NE ABBIAMO DETTE DI TUTTI I COLORI
GREEN, DIGITAL, CULTURA E TERRITORIO: LE NUOVE LEVE DELLO SVILUPPO
54 – Le città rinnovabili
Coinvolgere le amministrazioni cittadine nel raggiungimento degli obiettivi europei di riduzione delle emissioni, assegnando obbiettivi alle grandi aree urbane e ai comuni. Parte degli incentivi per le energie rinnovabili sarà destinata ai piani cittadini per le campagne d’introduzione delle tecnologie eco-efficienti (caldaie di nuova generazione, finestre a isolamento termico), della mobilità sostenibile e degli impianti solari e micro-eolici.
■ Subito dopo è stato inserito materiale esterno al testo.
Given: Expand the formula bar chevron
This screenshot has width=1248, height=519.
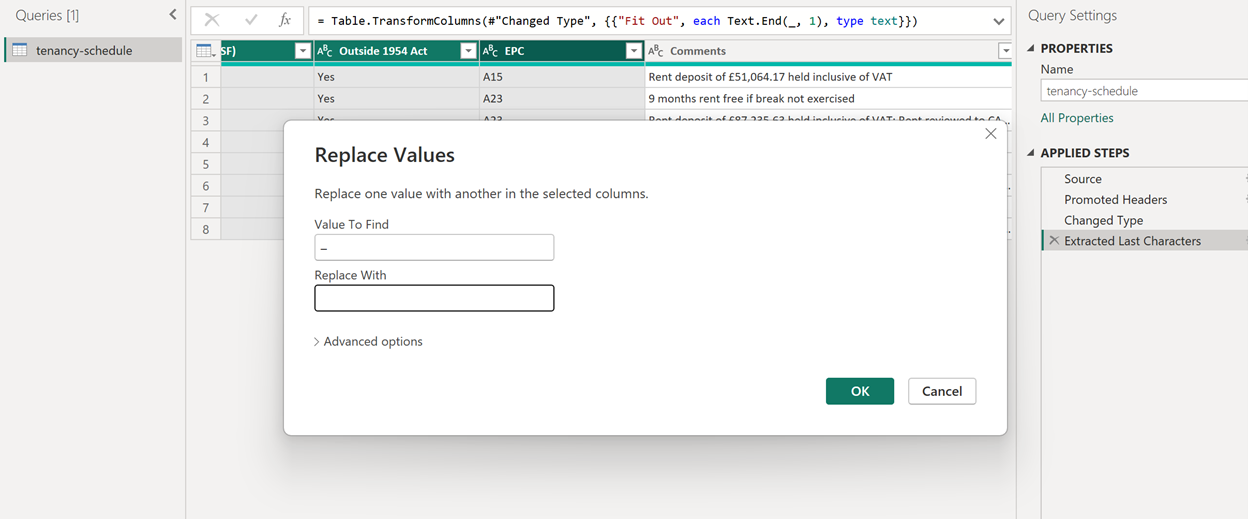Looking at the screenshot, I should click(999, 21).
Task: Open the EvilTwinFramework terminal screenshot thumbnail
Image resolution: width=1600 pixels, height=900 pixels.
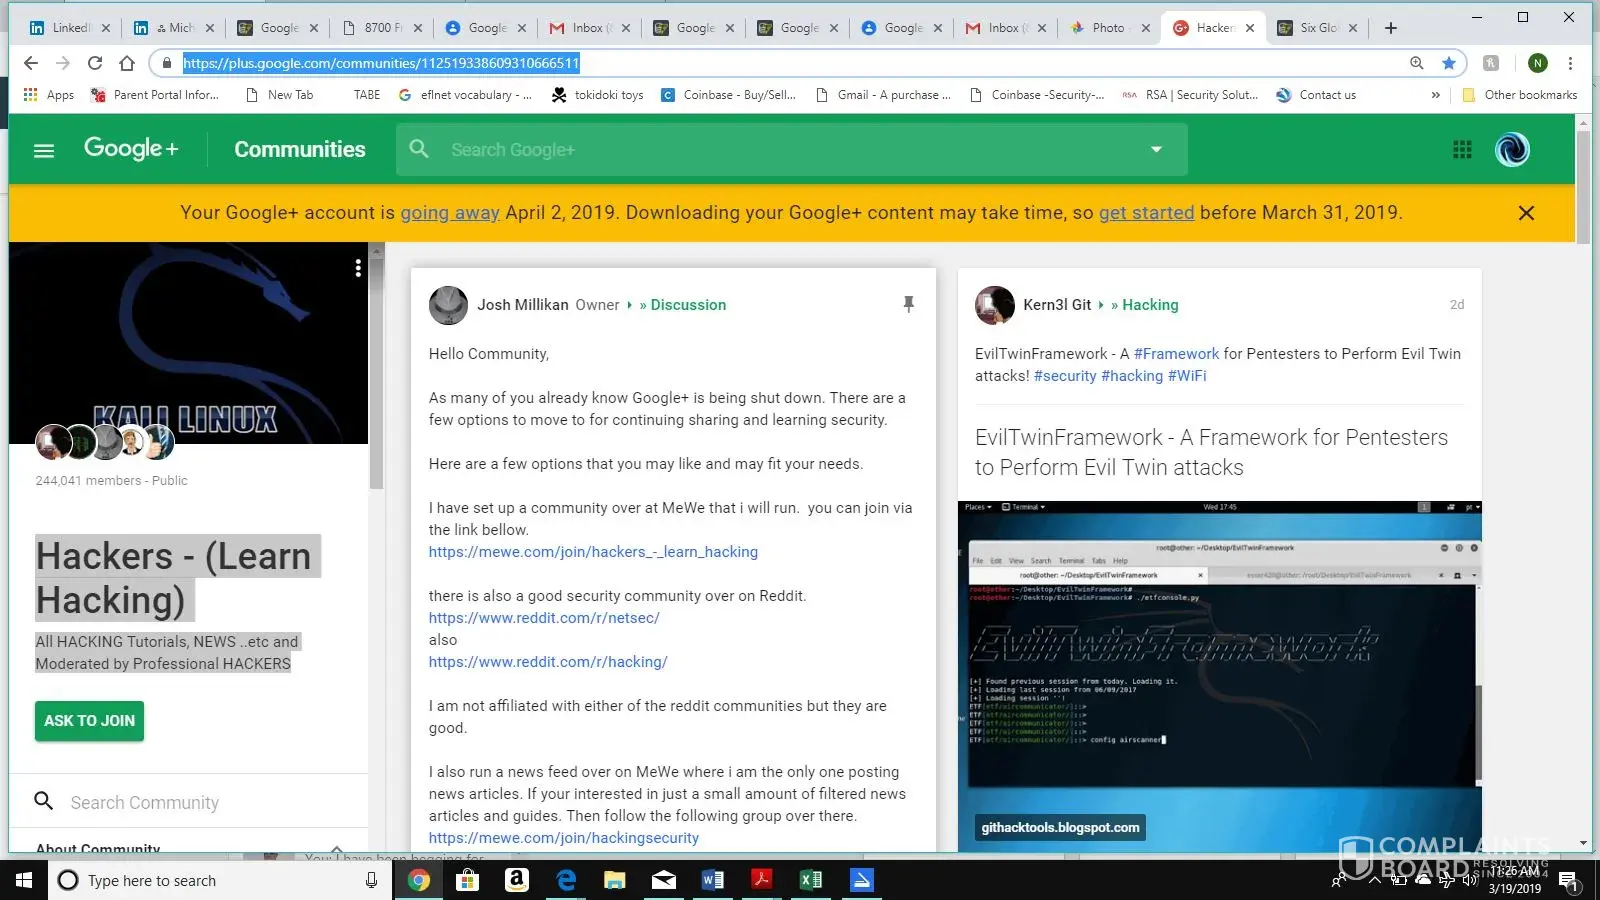Action: (1219, 675)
55 – Incentivi rinnovabili
Annullamento degli incentivi alla produzione elettrica “inquinante” (carbone e inceneritori), e loro impiego delle rinnovabili “vere”. Gli incentivi rinnovabili non saranno impiegati solo per l’installazione d’impianti: ci si concentrerà anche sulla ricerca e sulla creazione di una vera filiera industriale. Si punterà di più sulle tecnologie ancora in sviluppo, come il solare a concentrazione (in alternativa al fotovoltaico) o il vento d’alta quota.
56 – Ammodernare la rete elettrica e il mercato per ridurre il costo della bolletta
Definire ed eseguire un piano d’interventi infrastrutturali e regolamentari, con budget e priorità, per ridurre i costi elettrici per le famiglie e le imprese. Le bollette saranno più chiare e leggibili, di modo che il cittadino possa scegliere il fornitore di elettricità che offra le migliori condizioni, e senza costi per il cambiamento.
57 – I rifiuti da problema a risorsa
Più raccolta differenziata (imporre ai Comuni 50 % entro il 2015 e 70 % entro il 2020) ma non fine a se stessa: incentivare, anche attraverso la leva fiscale, il riutilizzo dei materiali differenziati, il compost, le materie per produrre nuovi oggetti.
58 – Agribusiness italiano
Incentivare nuove imprese dell’agribusiness. Tutelare il prodotto agro-alimentare nel mondo, contro i falsi prodotti “italian sounding”, al fine di recuperare fette di mercato che spettano ai prodotti della nostra terra.
59 – Non auto blu, ma auto verdi
Obbligare tutte le amministrazioni pubbliche ad acquistare solo auto a basso consumo via via che le attuali, a benzina o diesel, devono essere sostituite.
60 – Puntare su internet
Accesso a internet veloce per tutti attraverso investimenti sulla banda larga e facendo saltare gli assurdi vincoli legislativi che ci hanno relegato agli ultimi posti della classifica di Freedom House.
61 – E&Open Government
Un piano nazionale per digitalizzare i servizi pubblici e ridurre la burocrazia. Adottare un piano complessivo per digitalizzare i servizi pubblici e gestire meglio il welfare, l’educazione, la giustizia, la sanità, i trasporti, la sicurezza. L’Italia deve replicare le migliori esperienze europee nei progetti di eGovernment, per ridurre burocrazia e costi, mettendo i cittadini al centro del servizio. Per le imprese, i servizi digitali aiuteranno a ridurre le incombenze burocratiche.